[Opening Provided records section]
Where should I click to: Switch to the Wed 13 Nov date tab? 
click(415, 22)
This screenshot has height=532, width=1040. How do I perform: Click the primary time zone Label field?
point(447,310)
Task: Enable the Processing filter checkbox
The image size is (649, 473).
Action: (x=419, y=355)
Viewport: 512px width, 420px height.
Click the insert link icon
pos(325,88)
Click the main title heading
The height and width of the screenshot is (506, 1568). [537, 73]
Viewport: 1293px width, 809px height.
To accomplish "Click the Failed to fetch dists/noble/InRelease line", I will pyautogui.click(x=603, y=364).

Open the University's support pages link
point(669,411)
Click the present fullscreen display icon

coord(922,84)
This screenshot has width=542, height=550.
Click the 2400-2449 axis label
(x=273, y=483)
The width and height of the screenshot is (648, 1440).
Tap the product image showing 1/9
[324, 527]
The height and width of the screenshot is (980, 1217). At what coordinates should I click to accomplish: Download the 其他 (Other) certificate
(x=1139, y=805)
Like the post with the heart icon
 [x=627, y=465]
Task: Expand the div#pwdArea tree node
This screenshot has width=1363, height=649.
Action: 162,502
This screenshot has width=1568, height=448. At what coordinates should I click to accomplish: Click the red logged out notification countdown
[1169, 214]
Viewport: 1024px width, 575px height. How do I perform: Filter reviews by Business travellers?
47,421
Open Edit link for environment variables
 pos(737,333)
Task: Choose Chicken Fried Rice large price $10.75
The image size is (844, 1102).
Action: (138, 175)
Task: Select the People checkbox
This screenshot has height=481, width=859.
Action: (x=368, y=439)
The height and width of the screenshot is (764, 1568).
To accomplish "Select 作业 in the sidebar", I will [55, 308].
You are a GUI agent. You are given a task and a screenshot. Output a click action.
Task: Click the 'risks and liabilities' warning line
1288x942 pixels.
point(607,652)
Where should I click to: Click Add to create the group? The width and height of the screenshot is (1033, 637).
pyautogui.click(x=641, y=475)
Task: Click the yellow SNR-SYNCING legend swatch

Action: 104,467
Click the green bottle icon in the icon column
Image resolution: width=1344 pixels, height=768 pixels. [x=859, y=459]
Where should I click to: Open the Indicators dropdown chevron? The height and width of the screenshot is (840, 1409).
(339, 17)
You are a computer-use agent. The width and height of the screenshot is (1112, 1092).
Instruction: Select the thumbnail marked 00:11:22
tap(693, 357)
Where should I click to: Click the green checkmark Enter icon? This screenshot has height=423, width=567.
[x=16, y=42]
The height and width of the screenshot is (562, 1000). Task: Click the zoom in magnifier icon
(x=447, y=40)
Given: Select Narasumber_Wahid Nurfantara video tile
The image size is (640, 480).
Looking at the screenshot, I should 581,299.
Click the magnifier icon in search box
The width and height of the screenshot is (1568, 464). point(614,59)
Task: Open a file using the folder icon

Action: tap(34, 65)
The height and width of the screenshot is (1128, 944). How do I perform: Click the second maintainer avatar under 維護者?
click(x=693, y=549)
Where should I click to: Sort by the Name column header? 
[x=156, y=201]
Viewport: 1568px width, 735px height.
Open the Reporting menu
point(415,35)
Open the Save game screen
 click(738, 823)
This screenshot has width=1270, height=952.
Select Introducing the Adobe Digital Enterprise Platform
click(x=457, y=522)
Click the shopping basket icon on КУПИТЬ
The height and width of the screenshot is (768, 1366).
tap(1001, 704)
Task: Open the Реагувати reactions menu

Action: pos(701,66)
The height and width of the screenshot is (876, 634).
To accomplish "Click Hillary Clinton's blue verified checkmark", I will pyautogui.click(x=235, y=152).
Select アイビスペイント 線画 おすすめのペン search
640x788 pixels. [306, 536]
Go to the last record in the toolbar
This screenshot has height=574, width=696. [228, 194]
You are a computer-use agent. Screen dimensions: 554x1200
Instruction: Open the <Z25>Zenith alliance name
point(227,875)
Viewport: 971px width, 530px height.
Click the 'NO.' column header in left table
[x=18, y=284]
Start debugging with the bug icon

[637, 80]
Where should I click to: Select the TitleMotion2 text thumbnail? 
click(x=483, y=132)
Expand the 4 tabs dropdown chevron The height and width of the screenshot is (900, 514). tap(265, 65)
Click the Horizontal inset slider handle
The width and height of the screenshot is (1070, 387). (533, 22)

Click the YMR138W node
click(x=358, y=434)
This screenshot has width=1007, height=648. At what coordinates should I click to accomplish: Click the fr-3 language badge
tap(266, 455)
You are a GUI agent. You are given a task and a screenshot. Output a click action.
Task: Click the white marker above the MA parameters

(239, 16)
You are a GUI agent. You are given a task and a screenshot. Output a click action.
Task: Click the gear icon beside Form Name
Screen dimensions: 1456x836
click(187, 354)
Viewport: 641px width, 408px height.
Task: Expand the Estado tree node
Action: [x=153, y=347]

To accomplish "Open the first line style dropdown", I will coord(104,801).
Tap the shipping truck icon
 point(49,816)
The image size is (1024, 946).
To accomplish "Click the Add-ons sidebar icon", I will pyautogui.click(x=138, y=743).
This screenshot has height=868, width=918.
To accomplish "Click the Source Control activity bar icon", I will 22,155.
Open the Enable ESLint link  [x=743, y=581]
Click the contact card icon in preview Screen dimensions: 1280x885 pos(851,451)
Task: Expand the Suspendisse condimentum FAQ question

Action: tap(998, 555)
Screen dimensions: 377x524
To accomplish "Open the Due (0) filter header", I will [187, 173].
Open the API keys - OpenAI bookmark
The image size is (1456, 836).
[Closing Provided records section]
*Task goal*
Of the lines in the data, report each one containing the string "sidebar".

*Solution*
To accomplish "Select 作业 in the sidebar", I will [55, 308].
To accomplish "Click the Add-ons sidebar icon", I will pyautogui.click(x=138, y=743).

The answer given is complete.